- **TASK STATEMENT**
Find every line of the records that has "ΑΥΤΟΚΙΝΗΤΟΥ" and return it.

- **GIVEN RECORDS**
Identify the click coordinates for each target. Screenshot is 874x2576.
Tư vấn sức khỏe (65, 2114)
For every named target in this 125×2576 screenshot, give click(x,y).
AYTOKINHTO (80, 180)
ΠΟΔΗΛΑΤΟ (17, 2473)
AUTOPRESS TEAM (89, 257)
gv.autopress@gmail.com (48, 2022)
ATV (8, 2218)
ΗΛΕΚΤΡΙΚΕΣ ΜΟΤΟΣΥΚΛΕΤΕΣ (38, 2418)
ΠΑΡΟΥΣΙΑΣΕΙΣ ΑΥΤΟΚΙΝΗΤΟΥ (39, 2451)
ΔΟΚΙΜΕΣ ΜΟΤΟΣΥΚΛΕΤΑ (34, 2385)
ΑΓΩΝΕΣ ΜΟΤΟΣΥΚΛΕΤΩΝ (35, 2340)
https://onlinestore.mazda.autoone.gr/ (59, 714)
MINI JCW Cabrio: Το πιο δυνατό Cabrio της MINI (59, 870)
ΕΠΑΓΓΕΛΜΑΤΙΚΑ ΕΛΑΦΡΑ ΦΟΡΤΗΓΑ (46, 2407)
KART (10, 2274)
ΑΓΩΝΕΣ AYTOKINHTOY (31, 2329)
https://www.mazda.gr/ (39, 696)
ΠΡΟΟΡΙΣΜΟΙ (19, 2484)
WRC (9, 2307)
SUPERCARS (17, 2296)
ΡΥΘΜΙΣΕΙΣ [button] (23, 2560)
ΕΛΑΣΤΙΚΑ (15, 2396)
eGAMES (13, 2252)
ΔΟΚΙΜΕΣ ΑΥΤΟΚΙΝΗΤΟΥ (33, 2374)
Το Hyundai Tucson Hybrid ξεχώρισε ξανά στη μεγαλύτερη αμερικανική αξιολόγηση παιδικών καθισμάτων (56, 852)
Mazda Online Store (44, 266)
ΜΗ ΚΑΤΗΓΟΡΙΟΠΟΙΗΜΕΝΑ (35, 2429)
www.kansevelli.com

- **RESULT FOR THIS EXERCISE**
ΠΑΡΟΥΣΙΑΣΕΙΣ ΑΥΤΟΚΙΝΗΤΟΥ (39, 2451)
ΔΟΚΙΜΕΣ ΑΥΤΟΚΙΝΗΤΟΥ (33, 2374)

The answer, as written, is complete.